ポプリ
 花龍はくるくると指先を回した。

《ほーい》

 指先に浮かんだ碧色の魔法陣から飛び出してきたのは、風の精霊シルフ。

「ねぇシルフ。かまいたちみたいに出来る? ちょっとだけ指を切りたいの」

 花龍は自分で切ってもいいのだが、自傷してしまうと精霊たちが心配してしまうから、シルフに頼んだのだ。

 案の定、葉っぱの冠を被った小さな精霊は眉を顰めた。

《えー、それって、花龍を傷つけろってことー?》

「うん。でも、その後ですぐに治せるから、痛みも傷口もなくなるよね?」

《出来るけどぉ……》

 シルフは大好きな花龍を傷つけることに抵抗を示している。

「痛みがないようにしてくれたら、助かるんだけど……」

《それは出来るよぉ。某大陸の妖怪なんかより、綺麗に切って、ぜんっぜん痛みなんか感じさせなく出来るよぉ》

 エライでしょ? と首を傾げるので、花龍は頷いてその小さな頭を人差し指で撫でてあげた。
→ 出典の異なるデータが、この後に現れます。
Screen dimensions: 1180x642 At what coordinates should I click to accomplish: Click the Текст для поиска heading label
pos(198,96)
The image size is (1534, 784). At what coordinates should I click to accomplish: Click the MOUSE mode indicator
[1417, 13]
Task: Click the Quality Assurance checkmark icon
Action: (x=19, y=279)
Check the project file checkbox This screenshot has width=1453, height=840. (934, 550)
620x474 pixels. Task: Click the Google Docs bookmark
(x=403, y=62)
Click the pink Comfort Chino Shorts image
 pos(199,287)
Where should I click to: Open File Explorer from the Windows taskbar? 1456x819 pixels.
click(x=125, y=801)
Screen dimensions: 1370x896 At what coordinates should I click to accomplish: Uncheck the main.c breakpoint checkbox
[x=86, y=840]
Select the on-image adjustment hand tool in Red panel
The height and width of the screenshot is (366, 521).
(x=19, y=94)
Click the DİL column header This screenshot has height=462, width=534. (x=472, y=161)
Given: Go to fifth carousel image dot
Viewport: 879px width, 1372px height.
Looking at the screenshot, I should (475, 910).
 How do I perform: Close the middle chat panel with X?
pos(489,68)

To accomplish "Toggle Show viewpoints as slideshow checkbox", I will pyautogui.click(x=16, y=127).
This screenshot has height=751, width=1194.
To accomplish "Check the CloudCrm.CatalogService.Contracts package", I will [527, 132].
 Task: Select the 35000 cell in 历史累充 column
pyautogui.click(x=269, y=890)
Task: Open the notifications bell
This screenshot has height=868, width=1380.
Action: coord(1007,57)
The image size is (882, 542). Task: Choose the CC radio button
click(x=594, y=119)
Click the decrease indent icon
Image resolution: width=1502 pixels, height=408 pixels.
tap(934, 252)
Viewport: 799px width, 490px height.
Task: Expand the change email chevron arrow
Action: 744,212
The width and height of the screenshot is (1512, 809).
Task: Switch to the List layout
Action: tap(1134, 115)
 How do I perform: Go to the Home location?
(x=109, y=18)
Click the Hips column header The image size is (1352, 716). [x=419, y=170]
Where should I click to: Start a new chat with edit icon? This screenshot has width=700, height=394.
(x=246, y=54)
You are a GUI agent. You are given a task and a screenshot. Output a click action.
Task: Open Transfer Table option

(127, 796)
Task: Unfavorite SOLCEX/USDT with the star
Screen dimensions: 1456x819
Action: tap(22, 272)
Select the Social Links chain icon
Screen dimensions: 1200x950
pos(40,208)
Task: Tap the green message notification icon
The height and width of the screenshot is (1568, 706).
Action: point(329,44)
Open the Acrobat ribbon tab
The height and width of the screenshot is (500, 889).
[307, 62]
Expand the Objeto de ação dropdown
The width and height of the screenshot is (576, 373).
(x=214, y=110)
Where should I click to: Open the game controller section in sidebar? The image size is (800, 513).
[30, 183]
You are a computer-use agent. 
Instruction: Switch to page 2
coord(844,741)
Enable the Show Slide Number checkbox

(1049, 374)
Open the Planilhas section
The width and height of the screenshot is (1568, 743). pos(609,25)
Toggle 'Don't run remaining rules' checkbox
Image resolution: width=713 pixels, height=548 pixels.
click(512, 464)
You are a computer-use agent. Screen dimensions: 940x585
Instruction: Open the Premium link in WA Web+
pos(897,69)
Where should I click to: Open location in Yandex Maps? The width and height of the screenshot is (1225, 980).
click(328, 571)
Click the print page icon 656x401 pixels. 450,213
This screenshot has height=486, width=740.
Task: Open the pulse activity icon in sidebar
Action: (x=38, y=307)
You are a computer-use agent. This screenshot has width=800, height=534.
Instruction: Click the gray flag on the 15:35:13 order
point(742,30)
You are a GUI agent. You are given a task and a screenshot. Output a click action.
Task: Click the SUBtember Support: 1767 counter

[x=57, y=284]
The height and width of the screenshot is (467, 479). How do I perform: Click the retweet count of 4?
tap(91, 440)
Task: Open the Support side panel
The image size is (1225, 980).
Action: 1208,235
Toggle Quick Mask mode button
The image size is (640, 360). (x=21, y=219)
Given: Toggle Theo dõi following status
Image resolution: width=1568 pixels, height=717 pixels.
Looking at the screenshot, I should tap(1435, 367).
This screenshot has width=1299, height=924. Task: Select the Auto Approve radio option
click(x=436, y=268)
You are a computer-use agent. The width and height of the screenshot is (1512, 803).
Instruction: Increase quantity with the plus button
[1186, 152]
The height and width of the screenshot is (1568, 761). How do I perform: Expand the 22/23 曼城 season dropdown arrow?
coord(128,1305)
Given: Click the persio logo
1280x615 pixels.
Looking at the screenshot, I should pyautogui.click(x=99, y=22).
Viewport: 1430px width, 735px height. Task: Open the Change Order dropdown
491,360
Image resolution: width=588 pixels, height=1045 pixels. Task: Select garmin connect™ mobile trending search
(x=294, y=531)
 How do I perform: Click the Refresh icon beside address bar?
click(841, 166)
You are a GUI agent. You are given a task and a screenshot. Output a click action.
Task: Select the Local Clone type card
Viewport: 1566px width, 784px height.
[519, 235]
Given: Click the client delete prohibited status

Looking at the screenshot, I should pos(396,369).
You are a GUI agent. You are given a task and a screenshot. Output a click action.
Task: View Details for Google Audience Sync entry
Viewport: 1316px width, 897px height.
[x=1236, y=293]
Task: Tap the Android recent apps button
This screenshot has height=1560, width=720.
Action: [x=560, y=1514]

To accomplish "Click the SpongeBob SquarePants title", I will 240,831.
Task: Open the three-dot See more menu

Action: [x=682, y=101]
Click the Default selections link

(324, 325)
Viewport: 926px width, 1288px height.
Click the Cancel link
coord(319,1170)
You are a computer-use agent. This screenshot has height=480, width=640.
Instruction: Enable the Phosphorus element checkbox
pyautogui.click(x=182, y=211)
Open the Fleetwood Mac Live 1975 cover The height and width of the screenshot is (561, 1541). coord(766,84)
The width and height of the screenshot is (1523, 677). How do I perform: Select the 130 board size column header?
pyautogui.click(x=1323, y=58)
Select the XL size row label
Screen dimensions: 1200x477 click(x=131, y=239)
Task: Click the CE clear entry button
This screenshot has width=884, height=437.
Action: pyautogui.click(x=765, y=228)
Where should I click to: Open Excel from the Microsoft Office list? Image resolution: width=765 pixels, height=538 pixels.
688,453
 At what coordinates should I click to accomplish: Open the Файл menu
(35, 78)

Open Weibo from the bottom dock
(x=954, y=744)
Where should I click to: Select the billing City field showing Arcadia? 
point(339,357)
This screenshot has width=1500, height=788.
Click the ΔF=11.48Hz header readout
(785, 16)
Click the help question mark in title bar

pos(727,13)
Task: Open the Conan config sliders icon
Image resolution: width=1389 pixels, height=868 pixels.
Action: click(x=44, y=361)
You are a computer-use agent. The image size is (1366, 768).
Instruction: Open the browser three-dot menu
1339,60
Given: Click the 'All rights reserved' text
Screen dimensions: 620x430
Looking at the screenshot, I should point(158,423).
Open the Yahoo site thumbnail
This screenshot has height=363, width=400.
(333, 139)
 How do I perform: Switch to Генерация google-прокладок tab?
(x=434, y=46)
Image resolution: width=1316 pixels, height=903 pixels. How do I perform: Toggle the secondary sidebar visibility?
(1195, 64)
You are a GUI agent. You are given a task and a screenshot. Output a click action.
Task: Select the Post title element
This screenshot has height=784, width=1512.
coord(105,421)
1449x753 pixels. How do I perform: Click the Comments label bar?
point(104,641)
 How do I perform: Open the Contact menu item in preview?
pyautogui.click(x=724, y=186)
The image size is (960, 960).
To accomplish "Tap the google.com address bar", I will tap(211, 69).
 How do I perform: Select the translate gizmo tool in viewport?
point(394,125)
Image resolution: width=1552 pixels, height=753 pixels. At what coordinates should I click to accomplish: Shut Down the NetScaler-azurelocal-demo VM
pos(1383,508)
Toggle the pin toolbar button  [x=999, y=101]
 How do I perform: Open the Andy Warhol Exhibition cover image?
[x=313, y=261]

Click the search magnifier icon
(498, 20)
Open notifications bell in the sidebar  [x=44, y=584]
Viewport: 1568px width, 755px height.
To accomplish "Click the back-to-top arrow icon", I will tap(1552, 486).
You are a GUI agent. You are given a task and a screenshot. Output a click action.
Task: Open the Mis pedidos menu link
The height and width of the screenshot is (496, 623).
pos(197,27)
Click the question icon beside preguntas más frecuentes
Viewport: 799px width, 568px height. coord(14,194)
 それで気を良くしたシルフは、元気よくくるくると回った。

《分かった。綺麗に切って、綺麗に治してあげるね!》

 そんな風にシルフが風を巻き起こそうとすると。

 別の風の力が介入してきて、花龍が召喚したシルフは強制的に還されてしまった。

 花龍は驚きに目を丸くして、キッチンの入り口へと目をやった。そこには少し怖い顔をした母、リィが立っていた。

「……母上」

「花龍」

 リィはすっと花龍の目の前にやってきて、娘の手を取った。それからボウルに入っているクッキーの生地に目を落とした。